Nothing in the listing should differ in your copy; retype it all exactly.

*** Information provided

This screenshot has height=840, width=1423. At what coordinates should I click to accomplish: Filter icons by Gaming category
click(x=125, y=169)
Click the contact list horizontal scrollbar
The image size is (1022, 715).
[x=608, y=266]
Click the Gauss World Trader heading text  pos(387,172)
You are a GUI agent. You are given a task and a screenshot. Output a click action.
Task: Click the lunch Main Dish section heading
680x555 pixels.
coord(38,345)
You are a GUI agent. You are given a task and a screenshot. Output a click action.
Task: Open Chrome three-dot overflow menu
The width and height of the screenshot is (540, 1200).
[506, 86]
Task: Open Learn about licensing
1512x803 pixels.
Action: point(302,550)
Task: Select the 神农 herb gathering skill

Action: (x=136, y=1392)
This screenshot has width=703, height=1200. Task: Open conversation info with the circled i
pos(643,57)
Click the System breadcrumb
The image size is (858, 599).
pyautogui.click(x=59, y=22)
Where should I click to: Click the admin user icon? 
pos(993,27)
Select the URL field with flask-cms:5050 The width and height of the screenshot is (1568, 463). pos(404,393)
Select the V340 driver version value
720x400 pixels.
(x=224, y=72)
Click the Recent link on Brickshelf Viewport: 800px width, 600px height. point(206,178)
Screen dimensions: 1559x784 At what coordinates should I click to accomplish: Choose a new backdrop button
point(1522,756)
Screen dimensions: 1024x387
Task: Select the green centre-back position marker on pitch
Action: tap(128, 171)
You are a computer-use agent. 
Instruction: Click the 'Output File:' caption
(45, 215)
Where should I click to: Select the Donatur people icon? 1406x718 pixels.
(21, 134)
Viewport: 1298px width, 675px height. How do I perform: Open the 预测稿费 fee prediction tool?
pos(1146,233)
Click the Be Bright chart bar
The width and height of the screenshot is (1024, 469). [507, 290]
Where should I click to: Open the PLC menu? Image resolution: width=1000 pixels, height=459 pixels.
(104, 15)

******

### [Output for this task]
This screenshot has height=840, width=1423. At what coordinates should I click to accomplish: Filter icons by Gaming category
click(x=125, y=169)
Click the contact list horizontal scrollbar
The image size is (1022, 715).
[x=608, y=266]
Click the Gauss World Trader heading text  pos(387,172)
You are a GUI agent. You are given a task and a screenshot. Output a click action.
Task: Click the lunch Main Dish section heading
680x555 pixels.
coord(38,345)
You are a GUI agent. You are given a task and a screenshot. Output a click action.
Task: Open Chrome three-dot overflow menu
The width and height of the screenshot is (540, 1200).
[506, 86]
Task: Open Learn about licensing
1512x803 pixels.
Action: point(302,550)
Task: Select the 神农 herb gathering skill

Action: (x=136, y=1392)
This screenshot has width=703, height=1200. Task: Open conversation info with the circled i
pos(643,57)
Click the System breadcrumb
The image size is (858, 599).
pyautogui.click(x=59, y=22)
Where should I click to: Click the admin user icon? 
pos(993,27)
Select the URL field with flask-cms:5050 The width and height of the screenshot is (1568, 463). pos(404,393)
Select the V340 driver version value
720x400 pixels.
(x=224, y=72)
Click the Recent link on Brickshelf Viewport: 800px width, 600px height. point(206,178)
Screen dimensions: 1559x784 At what coordinates should I click to accomplish: Choose a new backdrop button
point(1522,756)
Screen dimensions: 1024x387
Task: Select the green centre-back position marker on pitch
Action: tap(128, 171)
You are a computer-use agent. 
Instruction: Click the 'Output File:' caption
(45, 215)
Where should I click to: Select the Donatur people icon? 1406x718 pixels.
(21, 134)
Viewport: 1298px width, 675px height. How do I perform: Open the 预测稿费 fee prediction tool?
pos(1146,233)
Click the Be Bright chart bar
The width and height of the screenshot is (1024, 469). [507, 290]
Where should I click to: Open the PLC menu? Image resolution: width=1000 pixels, height=459 pixels.
(104, 15)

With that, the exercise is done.